### Task prompt
Nothing outside the range is wanted. Repeat exactly the lines below from the one with "Where should I" through the one with "Select the Includes".

### Supplied data

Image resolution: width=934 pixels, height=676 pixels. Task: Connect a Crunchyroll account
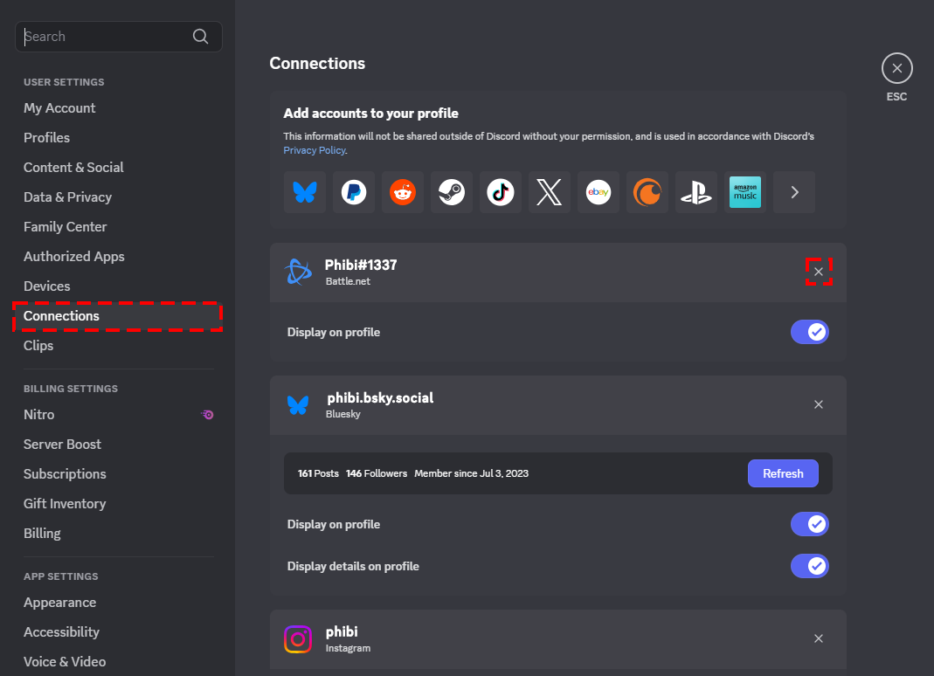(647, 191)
---
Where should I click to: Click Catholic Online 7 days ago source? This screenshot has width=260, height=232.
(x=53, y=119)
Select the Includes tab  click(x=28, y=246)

### Exercise solution
Where should I click to: Click Catholic Online 7 days ago source? This screenshot has width=260, height=232.
(x=53, y=119)
Select the Includes tab  click(x=28, y=246)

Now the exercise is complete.